Putting a laser on your AVID gives you a lot more X/Y working area than most dedicated laser machines you are going to buy (unless you are going to spend a lot for a dedicated laser machine). It also gives you a real Z axis (which cheap chinese laser systems don’t have), and a touch probe - these are both critical for getting good focus in a reasonable amount of time for each setup.
You also get to use the same machine you already have, and same software. You just need to install the laser head.
Obviously the downside is that you can’t use the laser and spindle at the same time. It will also not be as fast overall as a well build dedicated machine, but its not that much different because a diode laser (which is probably the only one that makes sense to put on an AVID) is not going to let you run super high speeds anyway.
So what can you do with a diode laser?
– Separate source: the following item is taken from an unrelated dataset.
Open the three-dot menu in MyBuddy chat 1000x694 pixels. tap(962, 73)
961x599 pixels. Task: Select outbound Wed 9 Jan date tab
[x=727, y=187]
The two things that matter are power density, and focal length. Current diode lasers have pretty short focal length lenses (30-50mm) compared to CO2 or other types. So the wattage is lower and the beam cone fans out pretty fast. With a good 15W diode laser, you can cut 3mm baltic birch in one pass at about 10ipm feedrate. You can cut really soft woods in a couple passes up to 1/4".
For etching, good diode lasers can have very small focus points, so the power density on the surface is very good, and the blue laser wavelength is asorbed well by some metals compared to CO2 lasers. So for example, an Opt XT-50 laser can ablate the surface of Steel, SS, and Titanium nicely. The 15W laser has a bigger spot size, so not quite enough power density to ablate, but it will melt it so it looks like a 0.006" weld bead. So they mark these metals very nicely. CO2 lasers can’t do this (unless you get a VERY high power one). For high quality pictures, diode lasers are very good because of the small dot size. The XT-50 will burn pixels that are 0.001" to 0.002", which can give you some amazing pictures on tile, slate, metal and organics.
If you want to cut a lot of organics (especially thicker than 0.125"), and working area <3" is ok, I would definitely look into a dedicated CO2 machine.
If you want to do a lot of metal etching, especially deep etching, then a fiber laser with a galvo head is much better.
Now for a good head vs. Chinese ones. The chinese ones typically don’t last too long, especially if you run them at 100% power. However, if you want to just start out cheap to see if its something that will be useful, you can get one and try it out, and then if you use it enough to burn it out, or you decide you want better beam quaility you can buy a better one. An Opt laser vs. a chinese laser head is like the spindle AVID sells vs. using a Harbor Freight Chicgo Electric router. They will both get the job done, but one isn’t going to last as long, or work quite as well. The Opt has machined aluminum housings, a warranty, very good optics, and will typically last a couple 10s of thousands of hours. You can send them back for repair as well. The chinese ones when burned out get thrown away (unless you have the skills to fix it yourself).